Many ISPs do not bother to set reverse unless there is a reason to... so a lot of times the "not important to the ISP" ip addresses don't get it. That's a pretty good way to filter mail, as if the ISP doesnt know there might be mail coming from it... you probably don't want to get that mail.

Learn more here:
http://www.dnsstuff.com/info/revdns.htm

Re:Obligatory spam solution rejection form

[wkcole]

I think you need to read the proposal more carefully and to look at the less formally worded materials at Spamhaus [spamhaus.org] regarding the plan for use of the TLD. It is inaccurate to look at this as a means of fighting spam, much less a FUSSP [rhyolite.com] because it is in fact a way to address the issues of legitimate mail getting caught by various imperfect approaches to spam detection.

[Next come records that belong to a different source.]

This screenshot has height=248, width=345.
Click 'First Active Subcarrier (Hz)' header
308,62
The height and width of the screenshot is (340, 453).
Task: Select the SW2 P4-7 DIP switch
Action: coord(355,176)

Because it is designed to provide a sort of 'bus lane' for mail servers whose operators are willing to meet the rather stringent conditions and the hefty price of a domain in the TLD to get their mail servers into the TLD, it does not require universal acceptance. It also has literally NOTHING to do with SMTP headers , is designed to be useless as a pure whitelist (eliminating the related objections,) does not depend on spammer honesty, is totally unrelated to the lack of a central controlling authority for email, and is significantly resistant to 'joe jobs' and identity theft for the entities with .mail domains because any mail not coming from their .mail machines would be readily repudiable.

In short, your comment might have deserved the 'funny' moderation if you were the first person to come up with a checklist response, but all you have really shown is that you did not bother to dig any deeper than the rather misleading /. blurb.